I use these captions because I’m hard of hearing. When assisted by captions, I can understand about 99% of what I hear. This word clearly falls within the 1%, but would be trivial for any other captioning technology to at least make a guess.
This speaker has a slight accent and does not always enunciate perfectly. Again, this should be trivial for modern captioning technology, unless it is exclusively trained on American accents (which may well be the case).
Again, speaker error to a degree. Google is at the forefront of language processing models, though, which should in theory understand context.
Stuttering is properly captioned in several other parts of the video.
I’m counting brand names for exceptionally well-known brands that can absolutely be hardcoded into the captions.
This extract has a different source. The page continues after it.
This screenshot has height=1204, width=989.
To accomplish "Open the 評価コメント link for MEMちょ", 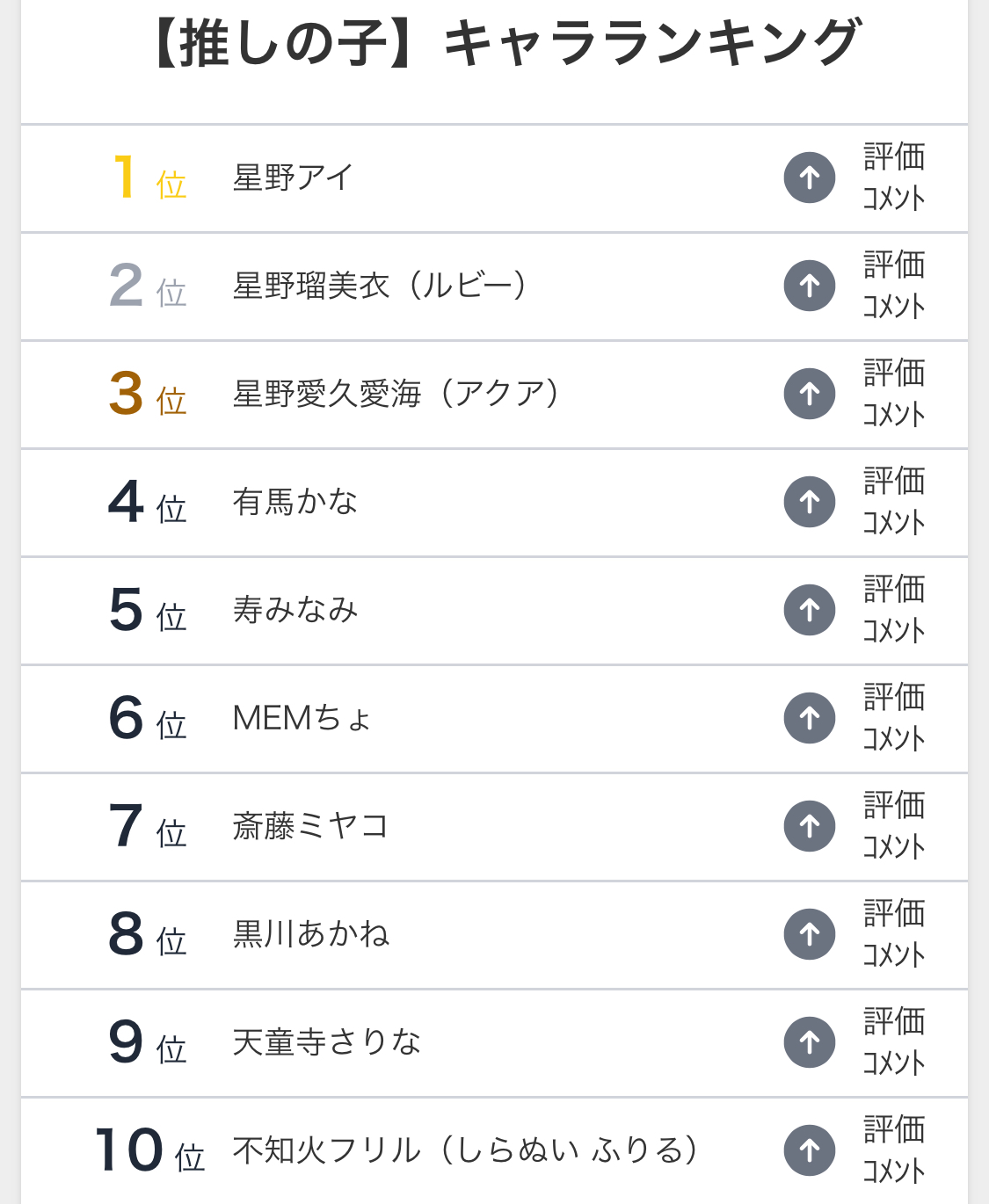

Earlier in the video, “IMDb” was captioned properly, and earlier in this sentence, “AliExpress” was captioned as “Ali Express”, so it’s reasonable to think the captions may have some brand names hardcoded.
Yes, this is absolutely an error. No one writes it this way.
Presumably because “dom” is in some contexts a sexual term. In this context, it’s a name, and was properly captioned a few seconds prior.
I wouldn’t consider a slightly-uncommon name an error, but there’s no reason for the spelling to be inconsistent like this.
Look at the difference there! There are a couple of minor errors and typos, but the average person, deaf or hearing, would not have to expend any additional brain processing power to keep up with most of the video, whereas you constantly have to be figuring out where a sentence starts and ends with no grammar, and even more so with absolute nonsense peppered in at random.
I’m aware I’m yelling into the void here, but really - we can’t even enable swearing client-side. It’s up to individual creators to decide whether deaf people are allowed to read the word “fuck”, when they’re saying it in the video for hearing people to enjoy. What the fuck, man? We’re not children.